_Work required_:
Among the entries below, count the lines with "image" in them and state the total without comment.

_The records_:
◇ ◇ ◇ ◇

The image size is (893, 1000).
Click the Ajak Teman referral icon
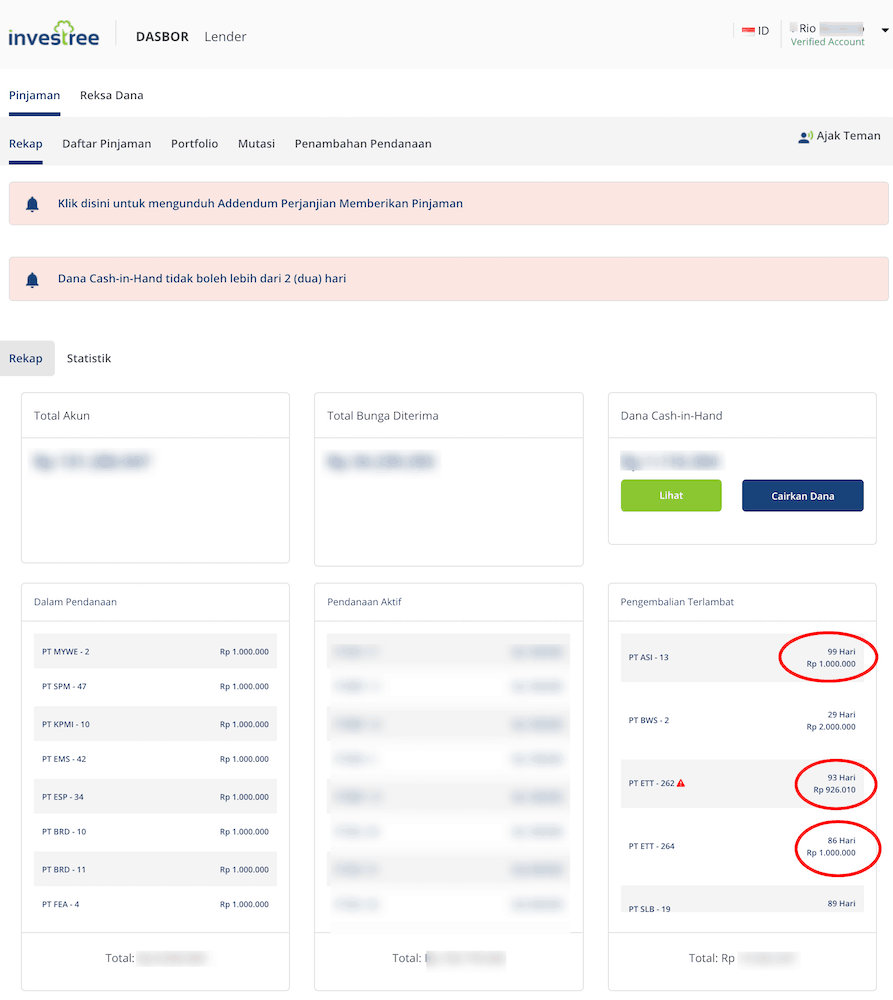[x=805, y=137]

◇ ◇ ◇ ◇

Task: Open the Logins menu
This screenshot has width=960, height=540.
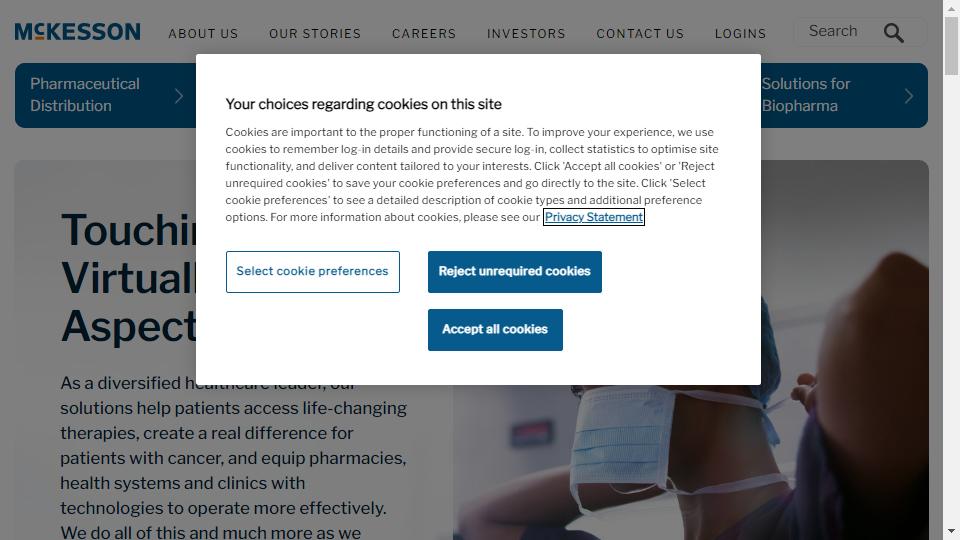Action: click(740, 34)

◇ ◇ ◇ ◇

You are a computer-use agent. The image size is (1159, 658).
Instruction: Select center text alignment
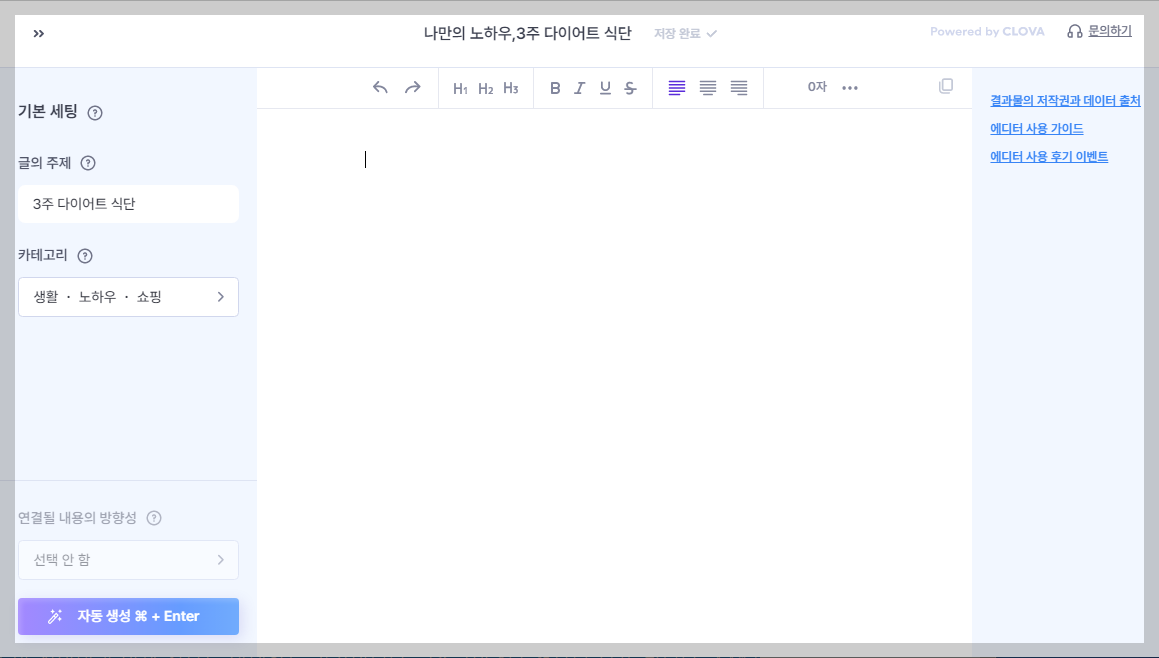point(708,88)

◇ ◇ ◇ ◇

_Task output_:
2